- _TASK OBJECTIVE_
Give back all the data exactly, line by line.

(Stored entries)
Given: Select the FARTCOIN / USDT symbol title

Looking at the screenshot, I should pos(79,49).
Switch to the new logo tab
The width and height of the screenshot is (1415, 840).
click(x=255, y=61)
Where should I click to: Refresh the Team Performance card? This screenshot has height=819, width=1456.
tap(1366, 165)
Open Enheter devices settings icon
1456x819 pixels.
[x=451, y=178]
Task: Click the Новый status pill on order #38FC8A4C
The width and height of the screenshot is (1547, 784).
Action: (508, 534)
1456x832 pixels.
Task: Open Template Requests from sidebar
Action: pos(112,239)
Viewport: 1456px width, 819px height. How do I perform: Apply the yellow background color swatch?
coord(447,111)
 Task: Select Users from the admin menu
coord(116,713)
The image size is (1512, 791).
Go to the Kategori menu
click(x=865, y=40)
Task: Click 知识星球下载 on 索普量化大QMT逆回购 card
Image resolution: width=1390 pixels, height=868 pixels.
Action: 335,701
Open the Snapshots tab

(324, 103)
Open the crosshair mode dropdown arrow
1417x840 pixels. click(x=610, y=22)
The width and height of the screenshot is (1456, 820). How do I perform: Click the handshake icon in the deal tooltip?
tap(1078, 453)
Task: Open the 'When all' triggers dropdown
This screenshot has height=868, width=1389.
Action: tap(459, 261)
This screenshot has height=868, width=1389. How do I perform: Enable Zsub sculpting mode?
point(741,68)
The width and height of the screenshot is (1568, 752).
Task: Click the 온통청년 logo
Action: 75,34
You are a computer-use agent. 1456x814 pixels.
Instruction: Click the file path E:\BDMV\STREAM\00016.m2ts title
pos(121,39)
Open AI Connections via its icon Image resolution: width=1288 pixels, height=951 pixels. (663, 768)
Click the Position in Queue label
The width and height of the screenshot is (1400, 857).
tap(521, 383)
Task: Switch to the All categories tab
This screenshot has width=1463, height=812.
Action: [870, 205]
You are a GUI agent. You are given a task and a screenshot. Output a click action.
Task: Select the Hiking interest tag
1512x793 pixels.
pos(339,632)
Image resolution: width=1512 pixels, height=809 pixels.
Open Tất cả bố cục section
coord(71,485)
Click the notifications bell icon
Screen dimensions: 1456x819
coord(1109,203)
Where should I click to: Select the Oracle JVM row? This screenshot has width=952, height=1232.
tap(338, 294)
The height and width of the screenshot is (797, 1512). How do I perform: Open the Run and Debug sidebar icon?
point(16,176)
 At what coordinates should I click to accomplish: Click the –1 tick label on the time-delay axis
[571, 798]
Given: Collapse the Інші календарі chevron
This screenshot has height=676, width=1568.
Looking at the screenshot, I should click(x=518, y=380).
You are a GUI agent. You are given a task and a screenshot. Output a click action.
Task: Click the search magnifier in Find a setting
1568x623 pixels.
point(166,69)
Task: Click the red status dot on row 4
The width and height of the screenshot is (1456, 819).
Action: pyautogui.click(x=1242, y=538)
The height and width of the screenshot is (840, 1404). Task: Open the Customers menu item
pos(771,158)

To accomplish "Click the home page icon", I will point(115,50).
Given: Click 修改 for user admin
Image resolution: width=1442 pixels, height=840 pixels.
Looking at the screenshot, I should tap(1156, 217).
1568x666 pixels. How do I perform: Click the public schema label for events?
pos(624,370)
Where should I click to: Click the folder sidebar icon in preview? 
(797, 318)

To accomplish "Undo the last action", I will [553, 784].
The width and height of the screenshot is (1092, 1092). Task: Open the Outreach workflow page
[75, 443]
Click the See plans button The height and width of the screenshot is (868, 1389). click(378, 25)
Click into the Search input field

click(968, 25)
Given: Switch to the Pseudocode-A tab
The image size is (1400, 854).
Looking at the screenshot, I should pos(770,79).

- _EXPECTED ANSWER_
Given: Select the FARTCOIN / USDT symbol title

Looking at the screenshot, I should pos(79,49).
Switch to the new logo tab
The width and height of the screenshot is (1415, 840).
click(x=255, y=61)
Where should I click to: Refresh the Team Performance card? This screenshot has height=819, width=1456.
tap(1366, 165)
Open Enheter devices settings icon
1456x819 pixels.
[x=451, y=178]
Task: Click the Новый status pill on order #38FC8A4C
The width and height of the screenshot is (1547, 784).
Action: (508, 534)
1456x832 pixels.
Task: Open Template Requests from sidebar
Action: pos(112,239)
Viewport: 1456px width, 819px height. How do I perform: Apply the yellow background color swatch?
coord(447,111)
 Task: Select Users from the admin menu
coord(116,713)
The image size is (1512, 791).
Go to the Kategori menu
click(x=865, y=40)
Task: Click 知识星球下载 on 索普量化大QMT逆回购 card
Image resolution: width=1390 pixels, height=868 pixels.
Action: 335,701
Open the Snapshots tab

(324, 103)
Open the crosshair mode dropdown arrow
1417x840 pixels. click(x=610, y=22)
The width and height of the screenshot is (1456, 820). How do I perform: Click the handshake icon in the deal tooltip?
tap(1078, 453)
Task: Open the 'When all' triggers dropdown
This screenshot has height=868, width=1389.
Action: tap(459, 261)
This screenshot has height=868, width=1389. How do I perform: Enable Zsub sculpting mode?
point(741,68)
The width and height of the screenshot is (1568, 752).
Task: Click the 온통청년 logo
Action: 75,34
You are a computer-use agent. 1456x814 pixels.
Instruction: Click the file path E:\BDMV\STREAM\00016.m2ts title
pos(121,39)
Open AI Connections via its icon Image resolution: width=1288 pixels, height=951 pixels. (663, 768)
Click the Position in Queue label
The width and height of the screenshot is (1400, 857).
tap(521, 383)
Task: Switch to the All categories tab
This screenshot has width=1463, height=812.
Action: [870, 205]
You are a GUI agent. You are given a task and a screenshot. Output a click action.
Task: Select the Hiking interest tag
1512x793 pixels.
pos(339,632)
Image resolution: width=1512 pixels, height=809 pixels.
Open Tất cả bố cục section
coord(71,485)
Click the notifications bell icon
Screen dimensions: 1456x819
coord(1109,203)
Where should I click to: Select the Oracle JVM row? This screenshot has width=952, height=1232.
tap(338, 294)
The height and width of the screenshot is (797, 1512). How do I perform: Open the Run and Debug sidebar icon?
point(16,176)
 At what coordinates should I click to accomplish: Click the –1 tick label on the time-delay axis
[571, 798]
Given: Collapse the Інші календарі chevron
This screenshot has height=676, width=1568.
Looking at the screenshot, I should click(x=518, y=380).
You are a GUI agent. You are given a task and a screenshot. Output a click action.
Task: Click the search magnifier in Find a setting
1568x623 pixels.
point(166,69)
Task: Click the red status dot on row 4
The width and height of the screenshot is (1456, 819).
Action: pyautogui.click(x=1242, y=538)
The height and width of the screenshot is (840, 1404). Task: Open the Customers menu item
pos(771,158)

To accomplish "Click the home page icon", I will point(115,50).
Given: Click 修改 for user admin
Image resolution: width=1442 pixels, height=840 pixels.
Looking at the screenshot, I should tap(1156, 217).
1568x666 pixels. How do I perform: Click the public schema label for events?
pos(624,370)
Where should I click to: Click the folder sidebar icon in preview? 
(797, 318)

To accomplish "Undo the last action", I will [553, 784].
The width and height of the screenshot is (1092, 1092). Task: Open the Outreach workflow page
[75, 443]
Click the See plans button The height and width of the screenshot is (868, 1389). click(378, 25)
Click into the Search input field

click(968, 25)
Given: Switch to the Pseudocode-A tab
The image size is (1400, 854).
Looking at the screenshot, I should pos(770,79).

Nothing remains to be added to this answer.